Sono francesi, in attività da poco meno di un lustro e Scars of Yesteryears è il loro terzo full, seguente a due album buoni ma non indimenticabili. In quest’occasione si deve per forza rimarcare un prodigioso balzo in avanti degli INHERITS THE VOID, perché il nuovo disco è proprio di un altro pianeta. La cosa fatta da francesi meno francese che abbiate mai ascoltato.
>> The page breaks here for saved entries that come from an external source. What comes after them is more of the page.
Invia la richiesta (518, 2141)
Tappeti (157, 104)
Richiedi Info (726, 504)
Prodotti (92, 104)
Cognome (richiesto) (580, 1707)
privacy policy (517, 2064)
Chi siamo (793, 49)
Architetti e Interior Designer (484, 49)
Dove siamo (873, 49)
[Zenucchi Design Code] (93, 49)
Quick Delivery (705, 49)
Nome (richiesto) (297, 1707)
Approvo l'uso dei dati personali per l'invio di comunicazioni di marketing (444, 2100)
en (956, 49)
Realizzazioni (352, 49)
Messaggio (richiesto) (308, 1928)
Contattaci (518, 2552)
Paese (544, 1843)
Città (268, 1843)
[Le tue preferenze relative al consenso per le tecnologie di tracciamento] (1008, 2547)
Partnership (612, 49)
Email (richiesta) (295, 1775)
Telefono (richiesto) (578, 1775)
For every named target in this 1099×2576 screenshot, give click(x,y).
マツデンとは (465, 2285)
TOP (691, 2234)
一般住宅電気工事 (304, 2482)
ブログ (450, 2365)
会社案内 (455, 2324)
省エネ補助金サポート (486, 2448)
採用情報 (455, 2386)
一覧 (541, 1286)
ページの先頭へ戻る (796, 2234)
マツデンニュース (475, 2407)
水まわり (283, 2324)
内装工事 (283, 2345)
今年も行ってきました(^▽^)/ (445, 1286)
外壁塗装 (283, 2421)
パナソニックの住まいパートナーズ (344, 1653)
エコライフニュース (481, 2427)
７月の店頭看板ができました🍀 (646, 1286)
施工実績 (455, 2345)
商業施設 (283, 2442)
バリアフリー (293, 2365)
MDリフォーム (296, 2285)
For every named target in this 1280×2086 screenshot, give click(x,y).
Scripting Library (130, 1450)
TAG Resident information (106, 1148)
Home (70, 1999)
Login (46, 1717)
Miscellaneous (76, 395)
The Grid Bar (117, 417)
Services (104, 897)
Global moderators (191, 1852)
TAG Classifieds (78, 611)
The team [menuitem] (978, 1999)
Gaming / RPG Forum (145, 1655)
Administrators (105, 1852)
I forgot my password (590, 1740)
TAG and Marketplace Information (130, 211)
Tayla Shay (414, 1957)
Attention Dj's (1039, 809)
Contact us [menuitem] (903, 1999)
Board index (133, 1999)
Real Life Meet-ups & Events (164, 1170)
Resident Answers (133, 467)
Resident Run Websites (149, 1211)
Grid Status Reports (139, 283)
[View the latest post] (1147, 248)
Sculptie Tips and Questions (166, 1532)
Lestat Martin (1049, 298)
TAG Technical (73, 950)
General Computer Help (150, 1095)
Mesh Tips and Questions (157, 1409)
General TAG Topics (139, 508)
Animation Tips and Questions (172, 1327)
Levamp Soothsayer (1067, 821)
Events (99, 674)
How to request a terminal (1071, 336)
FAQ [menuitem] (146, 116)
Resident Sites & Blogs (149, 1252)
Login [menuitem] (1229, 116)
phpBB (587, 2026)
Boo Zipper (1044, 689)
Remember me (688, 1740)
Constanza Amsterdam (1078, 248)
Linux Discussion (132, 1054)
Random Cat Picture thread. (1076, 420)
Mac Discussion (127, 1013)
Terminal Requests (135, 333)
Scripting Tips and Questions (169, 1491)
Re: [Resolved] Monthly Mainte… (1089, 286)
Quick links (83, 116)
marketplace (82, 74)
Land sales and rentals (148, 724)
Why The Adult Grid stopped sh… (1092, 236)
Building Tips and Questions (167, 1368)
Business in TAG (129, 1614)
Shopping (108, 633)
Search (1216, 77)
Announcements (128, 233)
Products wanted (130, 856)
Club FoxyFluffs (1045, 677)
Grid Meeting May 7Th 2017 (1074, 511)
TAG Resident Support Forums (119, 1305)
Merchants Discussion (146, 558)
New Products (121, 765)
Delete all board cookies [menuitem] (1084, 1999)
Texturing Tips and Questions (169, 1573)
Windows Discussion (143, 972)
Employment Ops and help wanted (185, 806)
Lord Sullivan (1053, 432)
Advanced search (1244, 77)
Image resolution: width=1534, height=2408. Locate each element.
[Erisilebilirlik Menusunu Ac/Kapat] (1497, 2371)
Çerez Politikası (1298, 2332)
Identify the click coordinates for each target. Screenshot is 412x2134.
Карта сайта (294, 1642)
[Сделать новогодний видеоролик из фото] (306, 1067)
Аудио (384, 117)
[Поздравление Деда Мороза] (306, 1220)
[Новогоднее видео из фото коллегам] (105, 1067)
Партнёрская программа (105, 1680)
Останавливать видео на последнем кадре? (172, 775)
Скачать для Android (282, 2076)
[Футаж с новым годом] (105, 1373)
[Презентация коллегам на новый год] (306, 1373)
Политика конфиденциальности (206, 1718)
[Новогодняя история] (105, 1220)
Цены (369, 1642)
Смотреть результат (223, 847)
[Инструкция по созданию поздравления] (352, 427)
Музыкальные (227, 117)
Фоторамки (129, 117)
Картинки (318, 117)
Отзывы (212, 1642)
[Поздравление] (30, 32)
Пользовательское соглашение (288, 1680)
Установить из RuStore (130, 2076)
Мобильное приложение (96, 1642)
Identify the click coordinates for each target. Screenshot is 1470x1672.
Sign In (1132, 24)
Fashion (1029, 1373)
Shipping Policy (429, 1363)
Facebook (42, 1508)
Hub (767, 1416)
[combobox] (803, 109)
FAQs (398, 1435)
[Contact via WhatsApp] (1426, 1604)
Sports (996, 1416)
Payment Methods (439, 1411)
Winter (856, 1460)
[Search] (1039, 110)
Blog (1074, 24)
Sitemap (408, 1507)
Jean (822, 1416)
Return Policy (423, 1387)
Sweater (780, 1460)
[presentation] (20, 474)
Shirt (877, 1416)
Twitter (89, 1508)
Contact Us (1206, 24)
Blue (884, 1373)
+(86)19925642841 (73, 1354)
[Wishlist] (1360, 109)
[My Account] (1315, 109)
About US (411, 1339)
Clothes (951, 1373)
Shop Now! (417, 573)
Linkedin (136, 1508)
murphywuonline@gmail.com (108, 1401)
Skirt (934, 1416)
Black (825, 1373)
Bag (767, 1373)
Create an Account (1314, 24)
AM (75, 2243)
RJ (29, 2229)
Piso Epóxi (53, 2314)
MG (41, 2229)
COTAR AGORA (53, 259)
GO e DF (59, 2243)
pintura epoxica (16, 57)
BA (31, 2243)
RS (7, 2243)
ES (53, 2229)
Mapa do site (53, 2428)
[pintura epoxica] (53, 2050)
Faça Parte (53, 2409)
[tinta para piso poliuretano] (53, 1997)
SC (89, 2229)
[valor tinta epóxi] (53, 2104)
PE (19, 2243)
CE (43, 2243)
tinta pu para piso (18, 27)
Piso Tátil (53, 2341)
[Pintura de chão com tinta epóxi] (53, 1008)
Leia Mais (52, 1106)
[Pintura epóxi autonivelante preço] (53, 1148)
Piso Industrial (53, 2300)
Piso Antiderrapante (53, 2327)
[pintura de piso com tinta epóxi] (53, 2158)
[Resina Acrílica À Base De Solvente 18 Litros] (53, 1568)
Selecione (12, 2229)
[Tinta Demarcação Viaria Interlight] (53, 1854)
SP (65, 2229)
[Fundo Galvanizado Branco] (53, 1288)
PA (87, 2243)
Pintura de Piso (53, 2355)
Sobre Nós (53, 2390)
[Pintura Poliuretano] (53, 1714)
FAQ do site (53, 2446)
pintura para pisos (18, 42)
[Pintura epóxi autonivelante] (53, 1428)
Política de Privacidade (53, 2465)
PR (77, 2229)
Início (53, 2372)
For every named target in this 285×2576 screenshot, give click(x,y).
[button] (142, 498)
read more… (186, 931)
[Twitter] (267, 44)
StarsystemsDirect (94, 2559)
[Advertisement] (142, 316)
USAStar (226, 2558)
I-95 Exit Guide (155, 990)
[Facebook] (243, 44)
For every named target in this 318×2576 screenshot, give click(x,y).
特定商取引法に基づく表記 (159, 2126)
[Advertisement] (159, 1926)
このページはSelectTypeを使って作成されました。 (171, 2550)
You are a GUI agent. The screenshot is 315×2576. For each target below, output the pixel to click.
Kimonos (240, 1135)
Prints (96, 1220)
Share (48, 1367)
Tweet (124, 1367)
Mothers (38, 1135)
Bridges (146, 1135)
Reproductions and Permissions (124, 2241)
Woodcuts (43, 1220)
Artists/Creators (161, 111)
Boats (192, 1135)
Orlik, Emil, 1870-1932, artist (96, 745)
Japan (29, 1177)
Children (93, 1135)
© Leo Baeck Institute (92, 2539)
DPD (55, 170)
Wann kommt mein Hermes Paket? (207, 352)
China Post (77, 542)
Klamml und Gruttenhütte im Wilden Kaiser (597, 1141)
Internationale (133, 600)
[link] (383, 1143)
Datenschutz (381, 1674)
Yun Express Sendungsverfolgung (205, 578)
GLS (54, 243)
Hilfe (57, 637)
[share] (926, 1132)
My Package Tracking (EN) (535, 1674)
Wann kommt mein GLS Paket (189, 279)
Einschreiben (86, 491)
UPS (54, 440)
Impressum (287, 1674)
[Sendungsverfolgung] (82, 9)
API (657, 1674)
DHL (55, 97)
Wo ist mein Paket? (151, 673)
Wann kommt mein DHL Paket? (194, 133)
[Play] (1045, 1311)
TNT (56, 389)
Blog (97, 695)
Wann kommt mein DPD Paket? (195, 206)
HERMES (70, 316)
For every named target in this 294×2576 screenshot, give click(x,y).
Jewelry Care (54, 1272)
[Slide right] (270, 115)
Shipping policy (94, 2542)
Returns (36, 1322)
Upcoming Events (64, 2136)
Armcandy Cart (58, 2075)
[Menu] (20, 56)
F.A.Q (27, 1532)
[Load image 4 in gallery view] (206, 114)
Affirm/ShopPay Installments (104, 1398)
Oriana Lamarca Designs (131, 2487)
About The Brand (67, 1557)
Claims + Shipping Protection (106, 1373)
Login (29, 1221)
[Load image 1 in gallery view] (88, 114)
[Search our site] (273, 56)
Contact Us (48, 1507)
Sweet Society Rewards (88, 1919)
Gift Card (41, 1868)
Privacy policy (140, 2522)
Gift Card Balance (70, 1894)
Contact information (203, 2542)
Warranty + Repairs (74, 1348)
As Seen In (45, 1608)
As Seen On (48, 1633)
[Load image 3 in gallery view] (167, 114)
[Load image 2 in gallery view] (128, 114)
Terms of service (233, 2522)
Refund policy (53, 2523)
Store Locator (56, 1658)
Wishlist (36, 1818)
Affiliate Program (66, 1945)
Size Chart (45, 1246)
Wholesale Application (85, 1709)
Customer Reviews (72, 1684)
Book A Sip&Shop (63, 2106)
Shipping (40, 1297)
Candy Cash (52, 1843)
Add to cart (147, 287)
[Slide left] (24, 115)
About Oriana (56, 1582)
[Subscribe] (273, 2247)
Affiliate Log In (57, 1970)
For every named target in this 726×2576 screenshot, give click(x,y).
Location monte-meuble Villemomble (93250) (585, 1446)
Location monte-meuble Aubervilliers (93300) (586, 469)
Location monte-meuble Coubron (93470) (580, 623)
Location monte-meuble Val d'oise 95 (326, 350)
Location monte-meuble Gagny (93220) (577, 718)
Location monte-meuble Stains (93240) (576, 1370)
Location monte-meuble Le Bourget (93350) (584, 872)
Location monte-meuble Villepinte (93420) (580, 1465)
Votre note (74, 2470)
Un pianeta sul quale hanno girovagato esploratori del calibro di Dawn, Sacramentum e persino – senza tema di scrivere eresie – i celebratissimi Dissection.

 

Rispetto ai loro illustrissimi colleghi i ragazzi arrangiano i pezzi con qualche tastiera in più, ne tengono una discreta quantità in sottofondo in modalità coro epico, ma per tutto il resto del lavoro, quindi 44 minuti scarsi divisi in otto episodi (da manuale oserei dire), ciò che predomina sono gli intrecci di chitarra armonizzati in puro stile swedish death/black metal. Dai continui cambi di tempo agli stacchi acustici, dai passaggi sospesi che preludono al blast più massacrante, dallo screaming penetrante al quasi-growl digrignato e al latrato di thrash-ottantiana memoria, in questo disco c’è poco che si discosta dalla perfezione. Difficile segnalare un solo brano per invogliarvi all’ascolto, qui sono tutti allo stesso (altissimo) livello. Ciliegina sulla torta: il disco è stato masterizzato da Dan Swanö, e se ve lo tabaccate bene qualche ombreggiatura di Edge of Sanity era-Crimson ce la scovate. Come un cognac d’annata, le sfumature si percepiscono tutte solo con calma e meditazione.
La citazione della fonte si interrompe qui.